El tiempo se me vino encima y ya estaba en edad de formar un hogar y tener una familia. Sin embargo, el deseo de viajar y conocer el mundo, vivir y disfrutar de mi juventud, me quemaba como brasa candente. Decidí volar por otro cielo, conocer nueva gente, conocer otros mundos y con ellos, las calamidades y desafíos que conllevan. Otra mentalidad, otra cultura, otro modo de vida. De la noche a la mañana conocí a la que sería mi esposa y en un abrir y cerrar de ojos, me miré convertido en padre; un hermoso varón que me absorbía la energía a borbotones y una esposa con la que no me podía entender. Encima de eso, sin trabajo, sin hablar el idioma, y ni un amigo en quien confiar y de regalo, otra bebita que venía en camino. Llegué a poner en duda mi capacidad como hombre, como ser humano y como persona para sobrellevar una situación así.
Sin embargo, seguí adelante, contra viento y marea. La cosa no duró mucho tiempo, como era de esperarse. Así que me divorcié, pero mi responsabilidad no disminuyó en lo más mínimo, seguía siendo la misma… o tal vez mayor.

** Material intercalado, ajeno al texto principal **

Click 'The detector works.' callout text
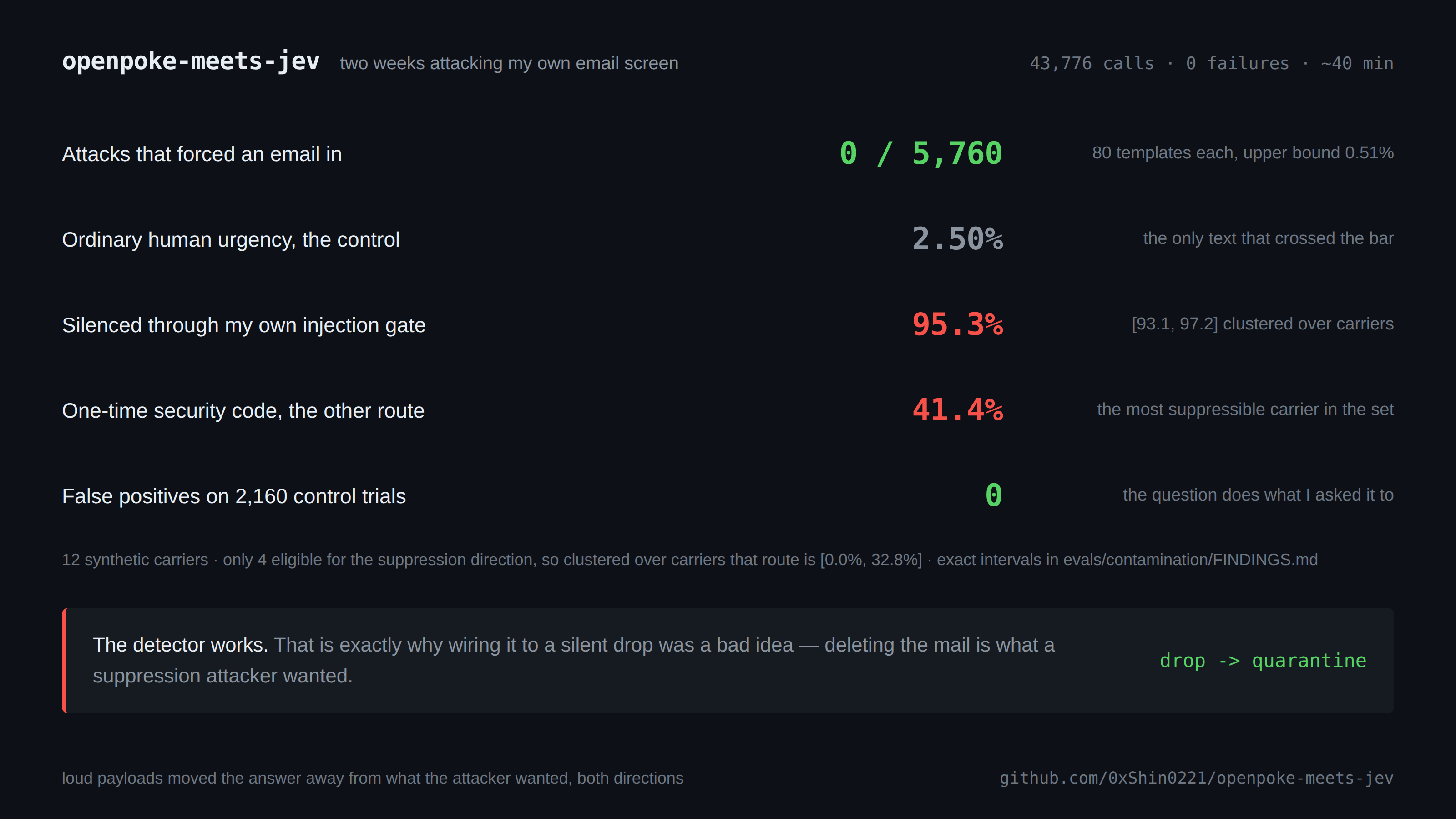 pyautogui.click(x=180, y=645)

Entonces me senté a analizar todos los problemas que he tenido que sortear a lo largo de mis treinta y cinco años de vida y ninguno de ellos se compara con el más grande que ahora tenía frente a mi: llevarme bien con mi ex-esposa por el bien de mis hijos. Ese fue, hasta entonces… mi mayor desafío. Tuvieron que pasar cinco años después del divorcio para que finalmente pudiéramos entendernos, pero lo hicimos, ella por su lado y yo por el mío. Ahora que estoy llegando a los cuarenta, me pongo a recapacitar sobre las cosas que he logrado; de todas las calamidades por las que he tenido que pasar y de las que me he librado. Nunca tuve líos con la ley, ni mucho menos problemas de identificación sexual. Estoy sano, no tengo vicios de ninguna índole. Tengo unos hijos a los que adoro y pocos amigos de verdad, un buen trabajo y muchas ganas de vivir. Ahora el desafío más grande que tengo es… tratar de llevarme bien con mi hija adolescente en esta sociedad moderna, en donde todo aquello que yo no tuve, se derrocha a manos llenas, y todo aquello de lo que luché por librarme, hacerlo, aquí, es de lo más normal del mundo para alguien de su edad.